We developed an integrated method to generate a new normalized EST collection enriched in full-length and rare transcripts of different citrus species from multiple tissues and developmental stages. We constructed a total of 15 cDNA libraries, from which we isolated 10,898 high-quality ESTs representing 6142 different genes. Percentages of redundancy and proportion of full-length clones range from 8 to 33, and 67 to 85, respectively, indicating good efficiency of the approach employed. The new EST collection adds 2113 new citrus ESTs, representing 1831 unigenes, to the collection of citrus genes available in the public databases. To facilitate functional analysis, cDNAs were introduced in a Gateway-based cloning vector for high-throughput functional analysis of genes in planta.

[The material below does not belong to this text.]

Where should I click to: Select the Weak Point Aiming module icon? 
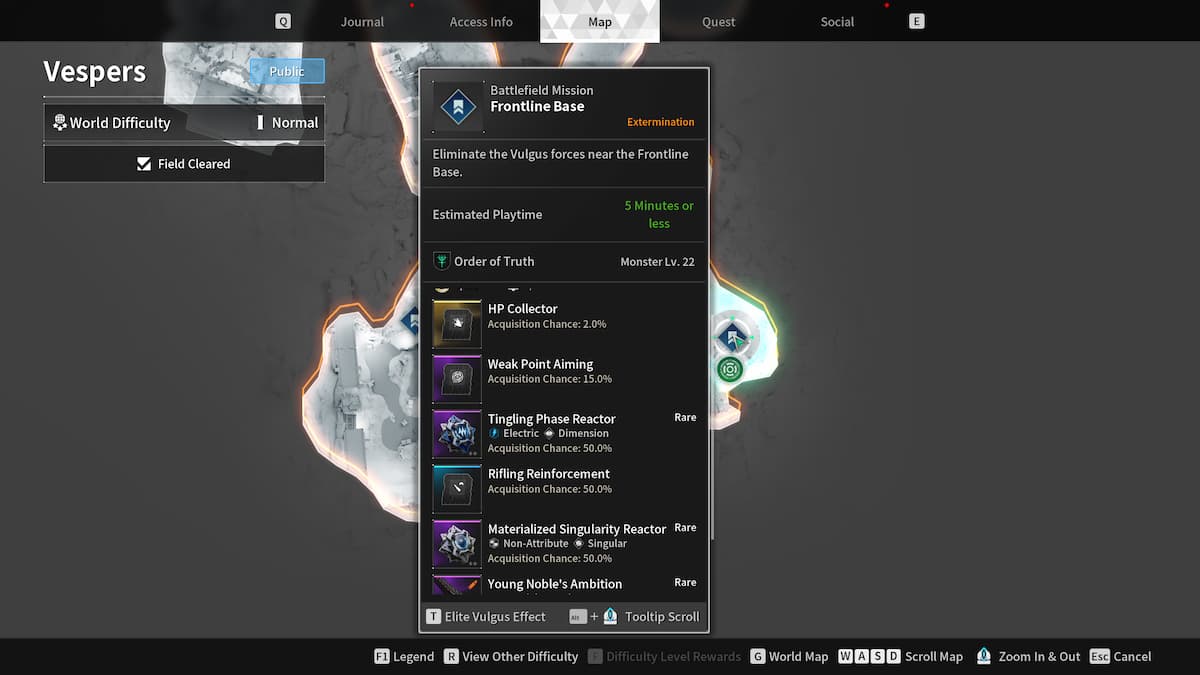pyautogui.click(x=457, y=379)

Herein, we describe the technical methods used in the library construction, sequence analysis of clones and the overexpression of CitrSEP, a citrus homolog to the Arabidopsis SEP3 gene, in Arabidopsis as an example of a practical application of the engineered Gateway vector for functional analysis.

Conclusion

The new EST collection denotes an important step towards the identification of all genes in the citrus genome. Furthermore, public availability of the cDNA clones generated in this study, and not only their sequence, enables testing of the biological function of the genes represented in the collection. Expression of the citrus SEP3 homologue, CitrSEP, in Arabidopsis results in early flowering, along with other phenotypes resembling the over-expression of the Arabidopsis SEPALLATA genes. Our findings suggest that the members of the SEP gene family play similar roles in these quite distant plant species.